Task description:
Write out the material below again, line for line, without any images.

<<<<

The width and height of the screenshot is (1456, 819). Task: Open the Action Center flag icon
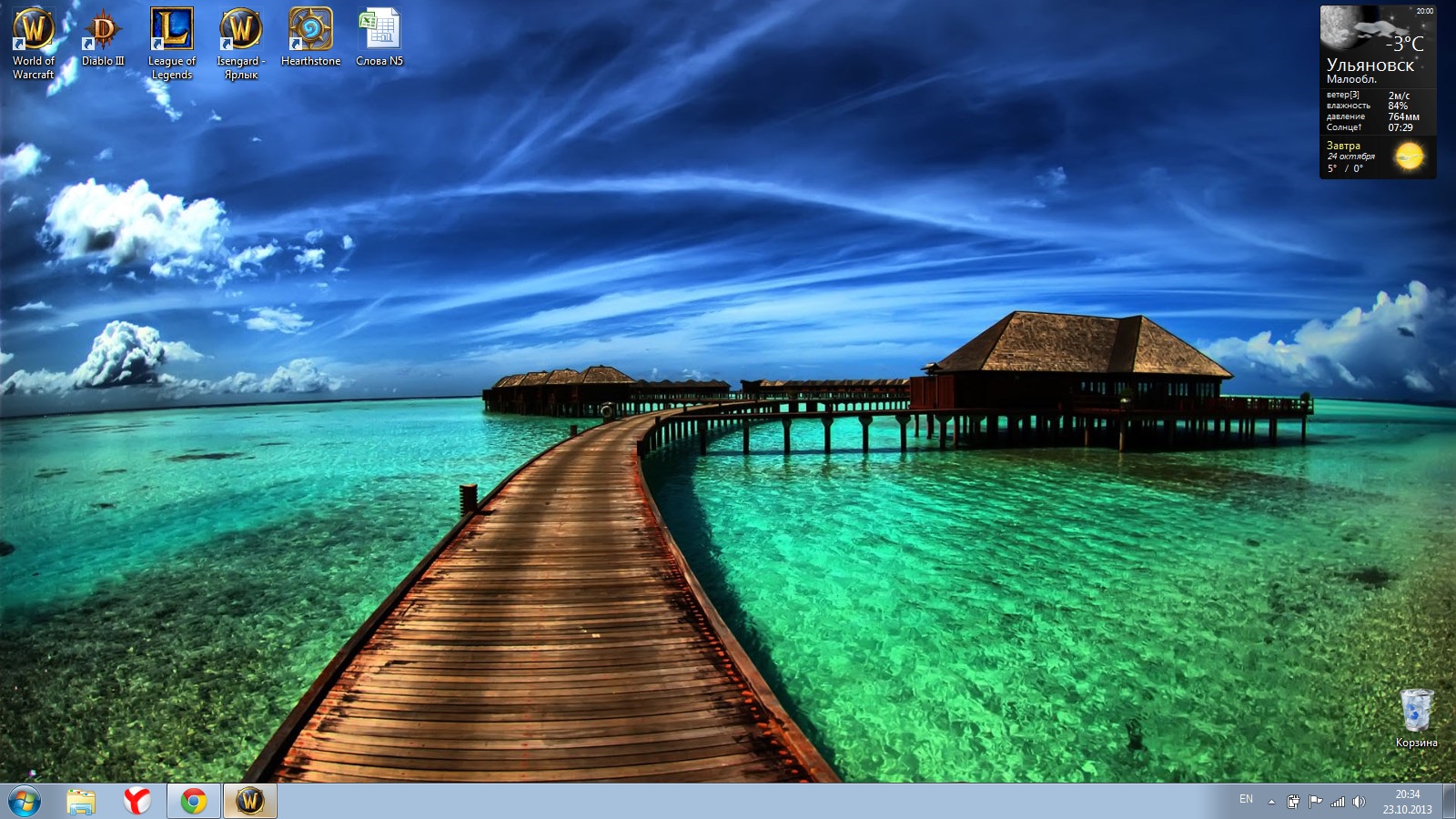tap(1315, 802)
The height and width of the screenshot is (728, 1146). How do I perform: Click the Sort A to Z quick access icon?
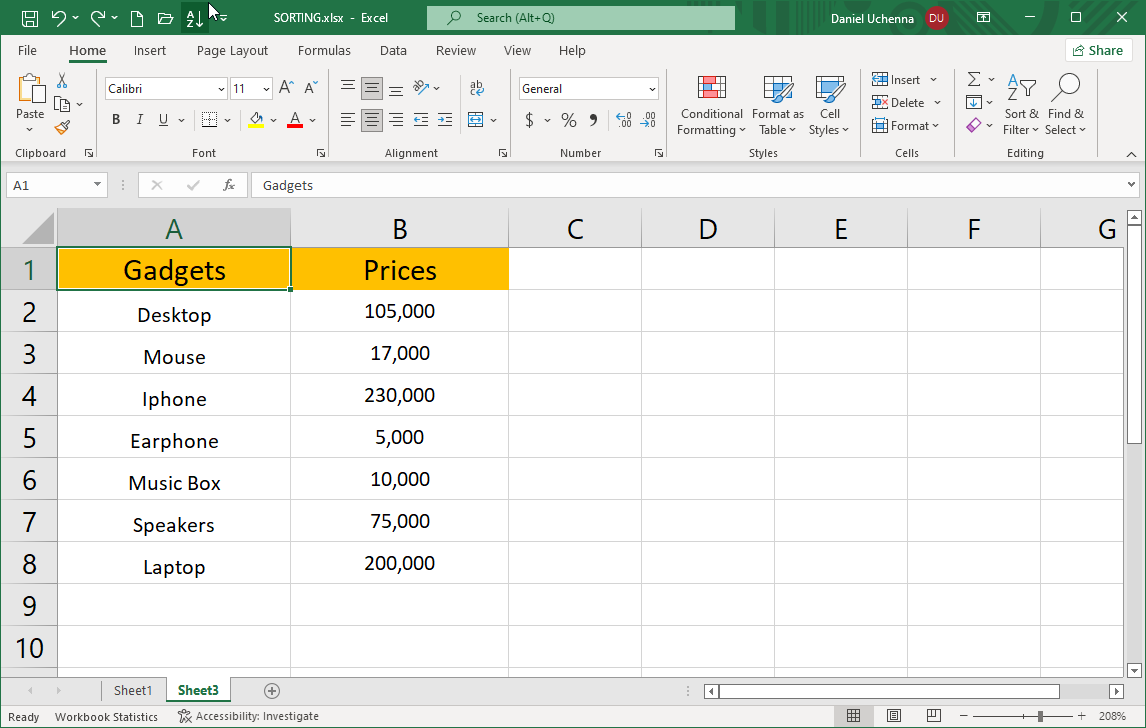(195, 18)
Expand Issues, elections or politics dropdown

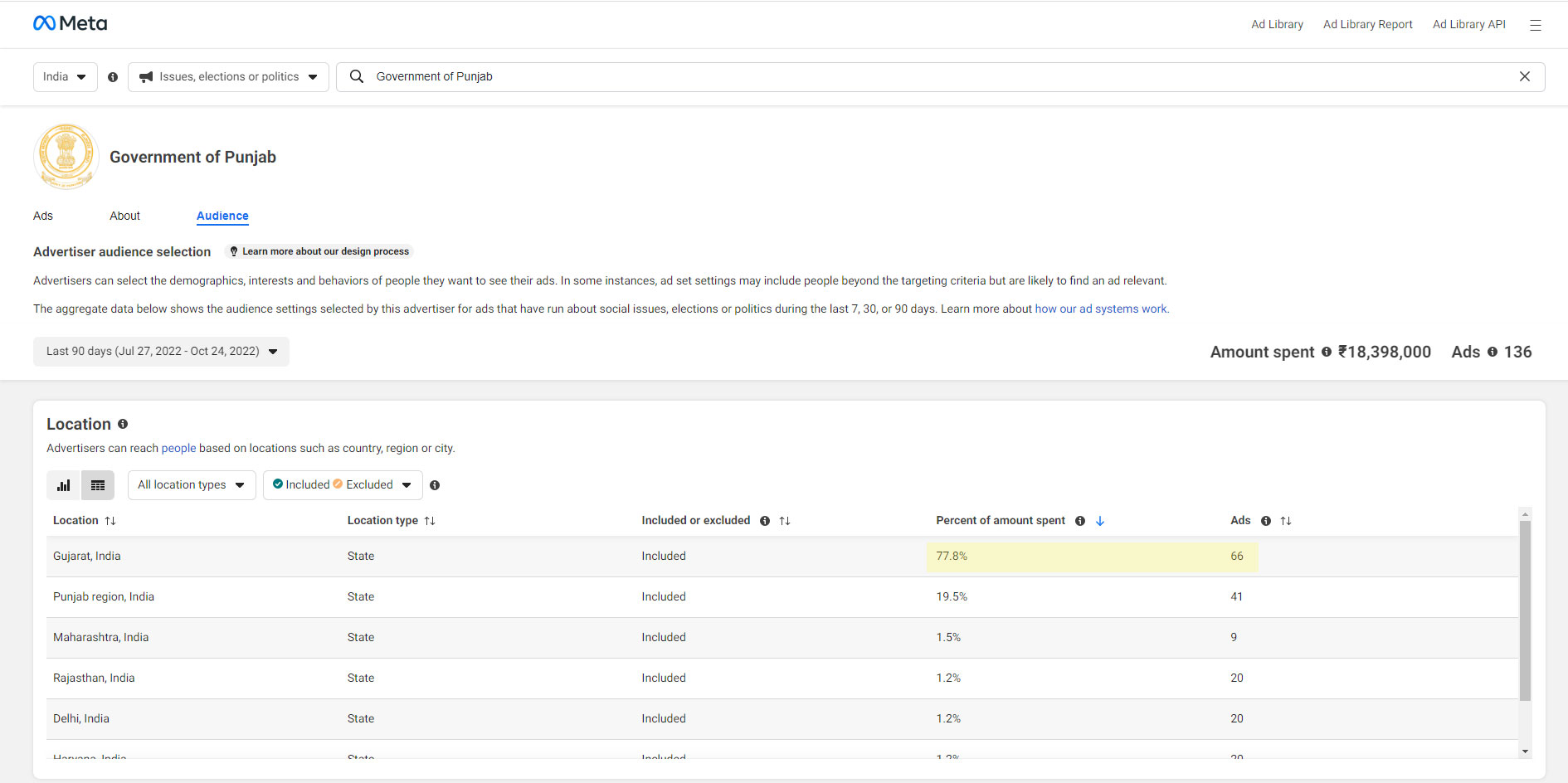228,77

>>>>

Exercise answer:
The width and height of the screenshot is (1456, 819). Task: Open the Action Center flag icon
tap(1315, 802)
The height and width of the screenshot is (728, 1146). How do I perform: Click the Sort A to Z quick access icon?
(195, 18)
Expand Issues, elections or politics dropdown

228,77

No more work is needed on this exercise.